Mit dem Film „Go Trabi Go“ ging er 1991 als Deutschlehrer Udo Struutz, der auf Goethes Spuren nach Italien reist, in die gesamtdeutsche Erfolgsspur: So sieht er also aus, der unbekannte Bruder aus dem Osten! Und da er nun einmal eingeführt war, lief der Rest wie am Schnürchen. Nicht zuletzt die Rolle als Kommissar Stubbe, den er 50 Mal für das ZDF gegeben hat und damit gute Quoten für den Sender einfuhr, hat Stumph endgültig zum Star gemacht. Die Idee, einen Dresdner nach Hamburg ziehen zu lassen, wo er als Ermittler arbeitet, hat sich als tragfähig erwiesen. Stumph als sächselnder Zonen-Columbo mit dem Hang zum Psychologisieren ist rasch zu einer festen Größe geworden.

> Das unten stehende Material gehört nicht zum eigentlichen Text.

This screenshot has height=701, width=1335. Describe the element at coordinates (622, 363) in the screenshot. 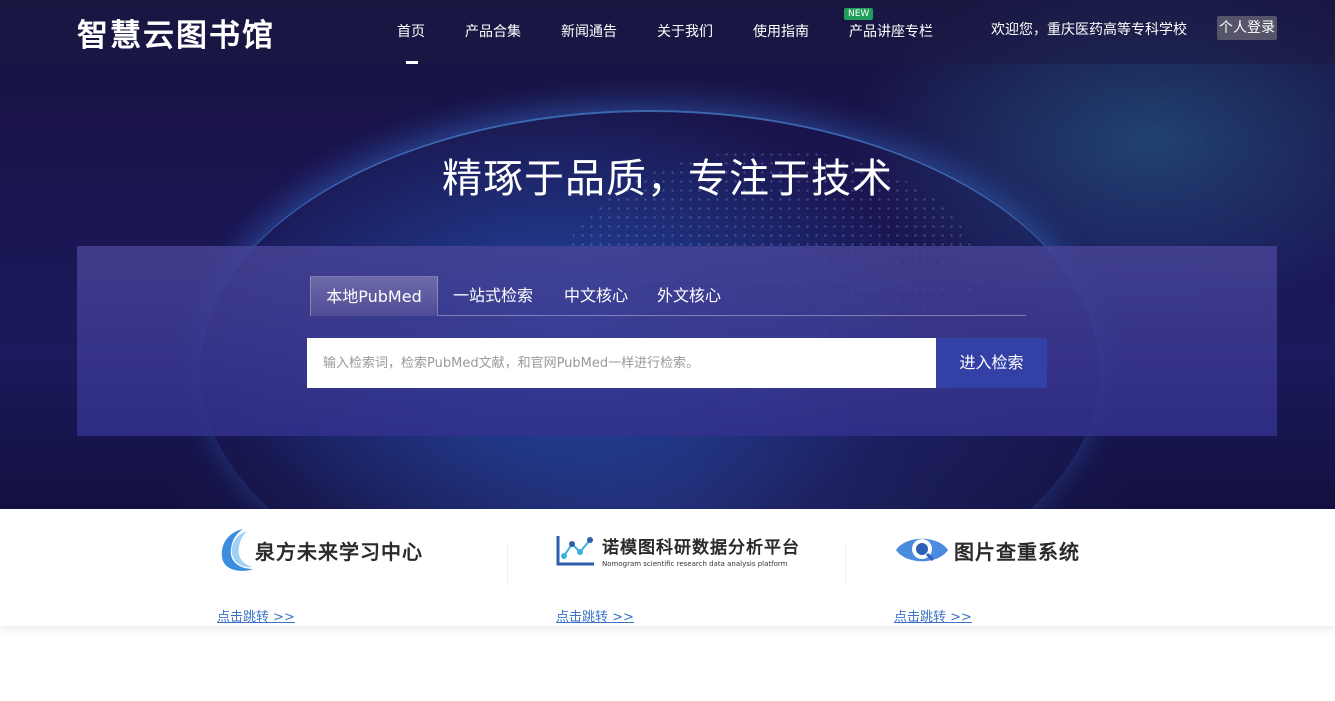

I see `search-input` at that location.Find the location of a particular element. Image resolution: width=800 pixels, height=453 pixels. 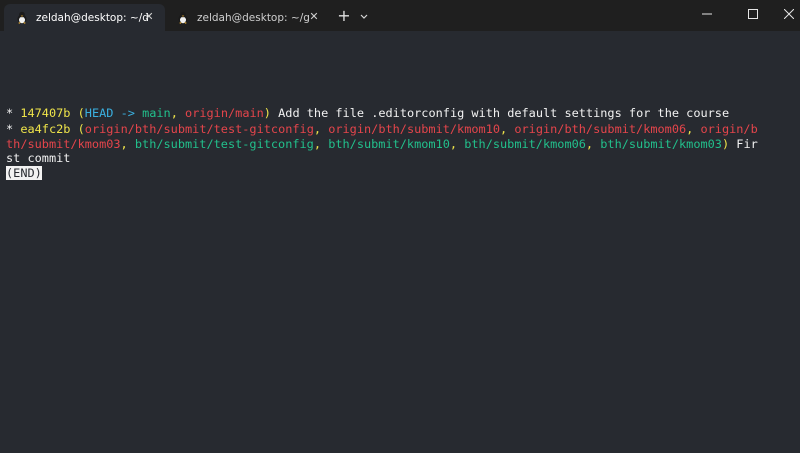

close-icon is located at coordinates (789, 14). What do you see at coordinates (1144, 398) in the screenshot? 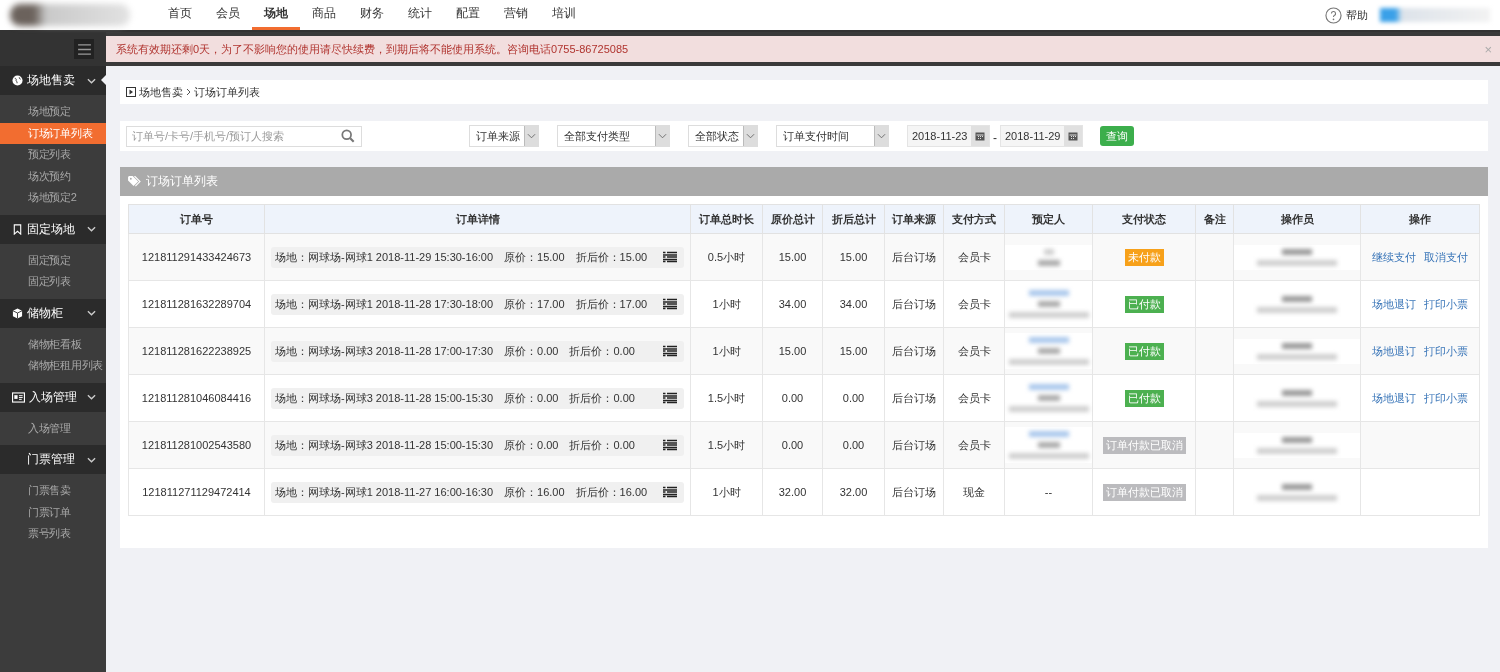
I see `status-badge: 已付款` at bounding box center [1144, 398].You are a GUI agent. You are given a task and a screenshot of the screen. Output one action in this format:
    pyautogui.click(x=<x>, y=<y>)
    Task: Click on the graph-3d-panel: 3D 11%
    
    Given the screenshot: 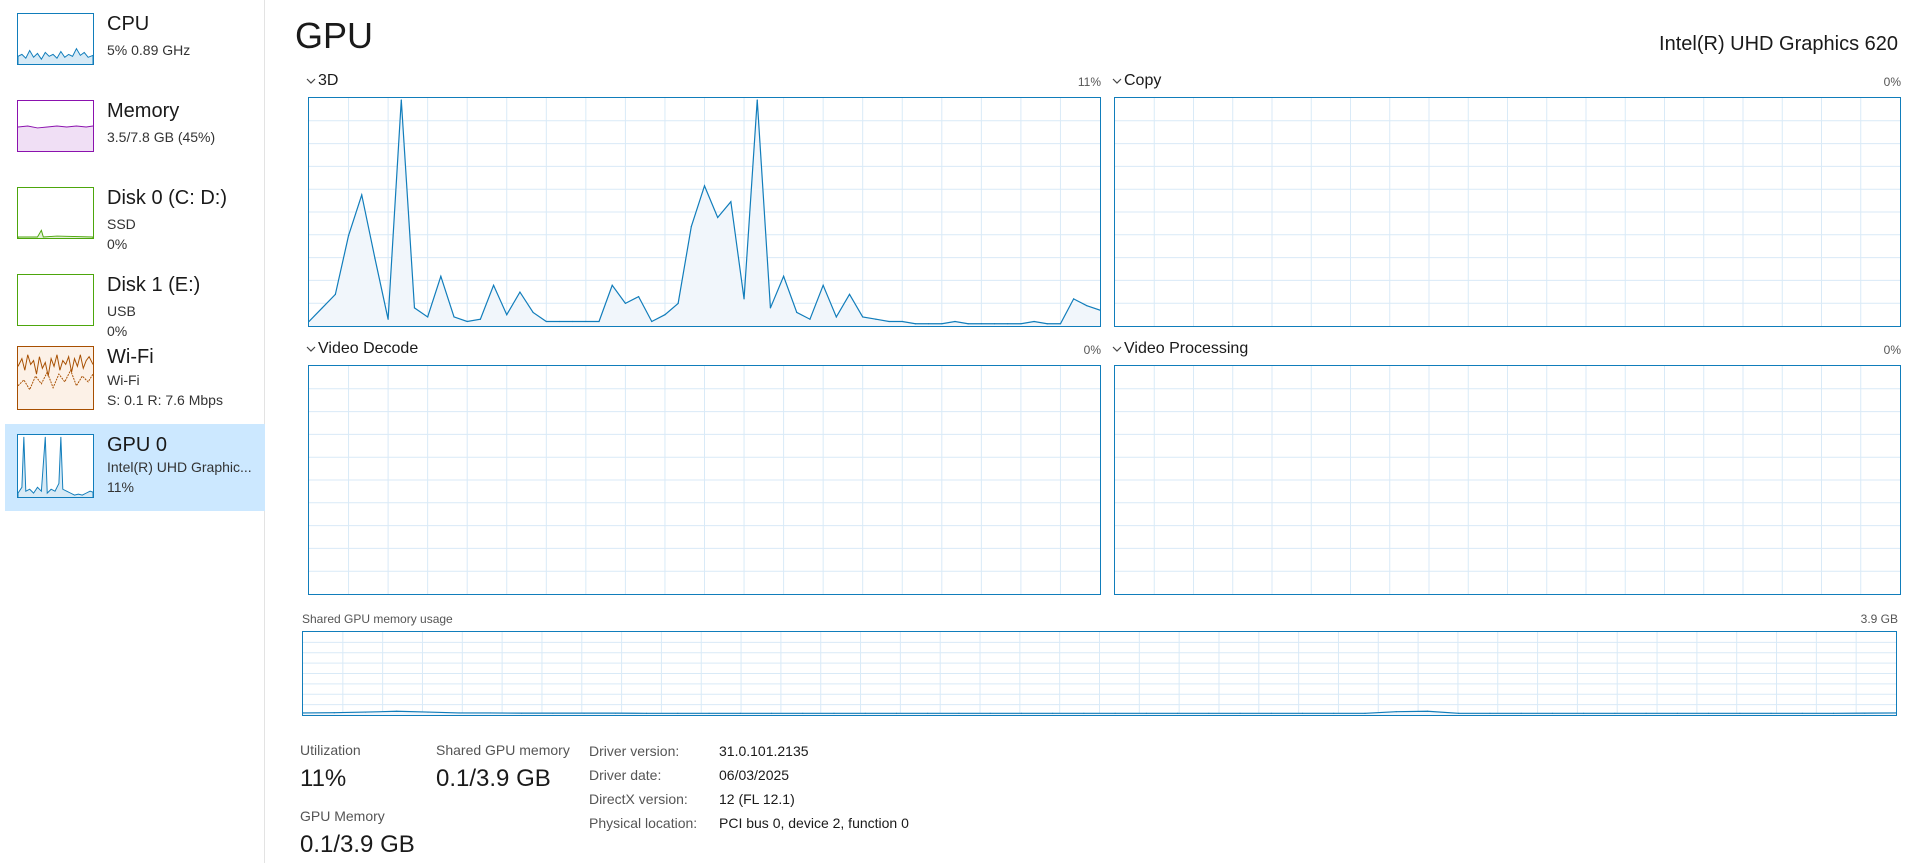 What is the action you would take?
    pyautogui.click(x=700, y=202)
    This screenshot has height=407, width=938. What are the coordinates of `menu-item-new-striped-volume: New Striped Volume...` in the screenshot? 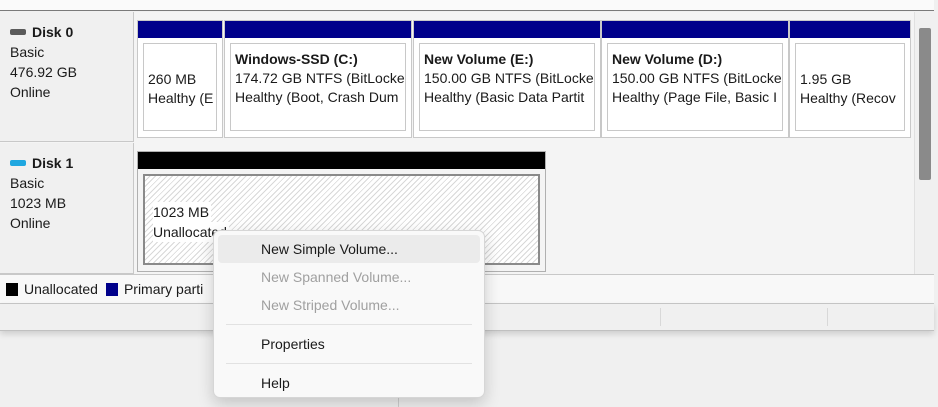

Rühmenswerte Konsequenz des Schauspielers
Um so erstaunlicher und auch rühmenswerter die Konsequenz des Schauspielers, nach 50 Folgen Schluss zu machen, bevor der Erfolg am Ende hätte bröckeln können. Der letzte Film lief am 18. Januar 2014. Da stand Stumph vor seinem 68. Geburtstag - ein Alter, in dem auch die echten Kommissare nicht mehr hinter Verbrechern herjagen, sondern sich in ihr Obstgärtchen zurückziehen.
Stumph dreht idnes immer noch Filme, und nahezu immer bleibt er dem Bild, das man von ihm hat, treu: Er spielt den pfiffigen, anständigen Kerl, der sich schon mal reibt an den Mächten der Welt. „Alles muss sich rechnen heute. Manchmal denke ich sogar, Humanität muss sich rechnen“, hat er in einem MZ-Interview gesagt. Das war vor seinem 65. Geburtstag, damals hätte das Wort Flüchtlingskrise noch kaum einer schreiben können. Heute hört sich der Satz noch ganz anders an, es ist davon auszugehen, dass Stumph ihn immer noch unterschreiben würde. So, wie er sich immer geweigert hat, für Werbung aufzutreten. Man muss es sich eben leisten wollen. Und können. Stumph kann. (mz)
Das MDR-Fernsehen sendet am Sonntag um 15.30 Uhr „Go Trabi go“ und um 20.15 Uhr ein Porträt des Schauspielers Wolfgang Stumph.